Segment Start: INPUT DATA
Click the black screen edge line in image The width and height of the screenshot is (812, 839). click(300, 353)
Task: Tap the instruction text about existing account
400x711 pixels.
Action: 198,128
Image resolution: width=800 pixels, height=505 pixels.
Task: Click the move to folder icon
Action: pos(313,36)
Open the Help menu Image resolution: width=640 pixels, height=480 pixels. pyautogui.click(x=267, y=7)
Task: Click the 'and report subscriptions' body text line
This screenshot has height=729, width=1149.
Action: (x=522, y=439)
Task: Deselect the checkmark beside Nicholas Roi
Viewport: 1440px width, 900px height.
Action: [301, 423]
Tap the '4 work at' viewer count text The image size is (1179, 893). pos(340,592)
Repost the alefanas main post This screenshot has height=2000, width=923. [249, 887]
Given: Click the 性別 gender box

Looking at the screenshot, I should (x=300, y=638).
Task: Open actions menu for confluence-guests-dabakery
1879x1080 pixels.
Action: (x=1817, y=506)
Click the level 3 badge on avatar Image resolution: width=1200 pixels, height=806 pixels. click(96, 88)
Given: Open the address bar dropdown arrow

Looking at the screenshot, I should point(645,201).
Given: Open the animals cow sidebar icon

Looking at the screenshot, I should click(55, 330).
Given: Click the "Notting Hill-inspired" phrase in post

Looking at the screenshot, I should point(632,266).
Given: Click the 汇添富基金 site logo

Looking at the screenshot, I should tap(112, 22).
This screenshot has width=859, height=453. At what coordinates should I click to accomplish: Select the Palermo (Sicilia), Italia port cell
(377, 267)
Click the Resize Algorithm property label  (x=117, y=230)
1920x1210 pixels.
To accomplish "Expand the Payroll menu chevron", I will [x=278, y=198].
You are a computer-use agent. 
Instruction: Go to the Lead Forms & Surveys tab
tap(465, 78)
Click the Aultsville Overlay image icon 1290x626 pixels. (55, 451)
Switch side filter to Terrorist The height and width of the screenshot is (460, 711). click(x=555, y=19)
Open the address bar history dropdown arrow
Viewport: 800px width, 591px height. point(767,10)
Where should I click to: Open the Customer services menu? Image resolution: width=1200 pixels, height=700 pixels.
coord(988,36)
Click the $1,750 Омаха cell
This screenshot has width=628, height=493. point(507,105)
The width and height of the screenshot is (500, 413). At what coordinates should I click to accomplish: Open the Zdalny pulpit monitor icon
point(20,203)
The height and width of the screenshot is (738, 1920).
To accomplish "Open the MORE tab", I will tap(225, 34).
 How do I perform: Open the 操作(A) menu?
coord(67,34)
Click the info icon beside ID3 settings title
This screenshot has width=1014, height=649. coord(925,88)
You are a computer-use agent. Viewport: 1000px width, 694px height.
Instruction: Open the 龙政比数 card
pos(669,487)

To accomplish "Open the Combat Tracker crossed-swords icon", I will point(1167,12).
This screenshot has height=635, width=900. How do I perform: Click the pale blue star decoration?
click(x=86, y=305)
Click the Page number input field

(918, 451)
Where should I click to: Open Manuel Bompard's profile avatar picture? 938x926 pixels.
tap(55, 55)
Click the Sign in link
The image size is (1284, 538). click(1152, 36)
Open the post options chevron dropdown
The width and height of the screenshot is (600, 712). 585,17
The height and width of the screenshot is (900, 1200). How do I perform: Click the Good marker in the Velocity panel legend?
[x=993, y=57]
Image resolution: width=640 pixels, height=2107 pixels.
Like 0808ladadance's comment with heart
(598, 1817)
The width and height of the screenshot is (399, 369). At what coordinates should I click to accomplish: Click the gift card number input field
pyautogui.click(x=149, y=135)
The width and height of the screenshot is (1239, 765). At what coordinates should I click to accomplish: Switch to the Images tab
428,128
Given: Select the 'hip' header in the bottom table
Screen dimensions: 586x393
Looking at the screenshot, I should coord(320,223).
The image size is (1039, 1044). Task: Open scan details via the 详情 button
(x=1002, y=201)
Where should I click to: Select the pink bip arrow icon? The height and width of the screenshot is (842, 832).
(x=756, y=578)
Segment End: INPUT DATA
**WHAT IS NEEDED**
Please copy out each line of the data in which the word "will" occurs.

**ANSWER TO THIS EXERCISE**
To accomplish "Expand the Payroll menu chevron", I will [x=278, y=198].
To accomplish "Open the MORE tab", I will tap(225, 34).
To accomplish "Open the Combat Tracker crossed-swords icon", I will point(1167,12).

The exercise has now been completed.